One of the most startling observations I made was that despite the traumatic shock of becoming a refugee—the daily struggles to survive, the indignities, the sense of loss and hopelessness—music becomes the most portable and important part of a refugee’s culture. In the Cambodian refugee camps, Thai black markets supplied inexpensive boom boxes that became ubiquitous. During my time there, a German band with Caribbean roots called Boney M was at the height of popularity, and its song “One Way Ticket (to the Moon)” was among the hits. I remember several refugee friends thought the lyric was “One Way Chicken” and asked me, in all seriousness, to explain the meaning of a “one-way chicken.” Music of all kinds was played everywhere, but it was the resurgence of traditional Khmer folk music that one heard most often, sounds of home and of a peaceful life long passed.
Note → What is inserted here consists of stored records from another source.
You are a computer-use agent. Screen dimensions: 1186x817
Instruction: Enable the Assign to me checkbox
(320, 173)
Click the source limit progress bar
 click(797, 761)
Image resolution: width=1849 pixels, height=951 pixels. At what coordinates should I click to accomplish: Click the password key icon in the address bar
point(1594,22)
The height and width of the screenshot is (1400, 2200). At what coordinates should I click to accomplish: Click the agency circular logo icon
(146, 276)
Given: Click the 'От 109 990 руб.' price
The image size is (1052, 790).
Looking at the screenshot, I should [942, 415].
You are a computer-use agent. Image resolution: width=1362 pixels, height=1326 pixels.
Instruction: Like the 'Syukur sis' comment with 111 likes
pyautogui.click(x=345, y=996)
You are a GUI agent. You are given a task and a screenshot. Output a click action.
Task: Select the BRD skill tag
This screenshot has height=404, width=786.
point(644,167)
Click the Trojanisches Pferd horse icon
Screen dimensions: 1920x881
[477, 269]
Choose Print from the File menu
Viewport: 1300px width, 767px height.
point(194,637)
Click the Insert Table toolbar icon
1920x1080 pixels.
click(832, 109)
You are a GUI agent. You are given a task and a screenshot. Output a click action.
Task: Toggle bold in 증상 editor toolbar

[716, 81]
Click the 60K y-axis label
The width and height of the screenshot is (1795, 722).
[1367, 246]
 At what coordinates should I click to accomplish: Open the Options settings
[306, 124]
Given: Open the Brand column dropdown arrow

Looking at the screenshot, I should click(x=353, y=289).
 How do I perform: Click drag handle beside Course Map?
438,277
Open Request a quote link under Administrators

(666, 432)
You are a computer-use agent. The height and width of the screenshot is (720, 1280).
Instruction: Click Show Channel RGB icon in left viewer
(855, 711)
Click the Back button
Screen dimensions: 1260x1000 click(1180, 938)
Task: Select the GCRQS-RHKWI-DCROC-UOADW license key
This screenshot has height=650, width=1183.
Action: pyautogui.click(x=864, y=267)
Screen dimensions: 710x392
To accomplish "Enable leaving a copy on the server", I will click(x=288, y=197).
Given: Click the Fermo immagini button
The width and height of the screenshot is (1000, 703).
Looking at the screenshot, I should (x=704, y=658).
And as we’ve seen with the diaspora of African slaves to Brazil, the Caribbean, and the U.S.; the Roma throughout Europe; and Celtic populations to North America, entirely new musical forms are born of displacement. Music travels the most dangerous roads and evolves to express both the darkness and light of the experience.
Through this recording, talented Berklee students have drawn from their family histories (most of us descend from refugees of one sort or another) and employed their empathy to create a musical tribute to express our sisterhood and brotherhood with refugees around the world. May we all listen to these sounds of home and imagine a peaceful future for all those who are displaced.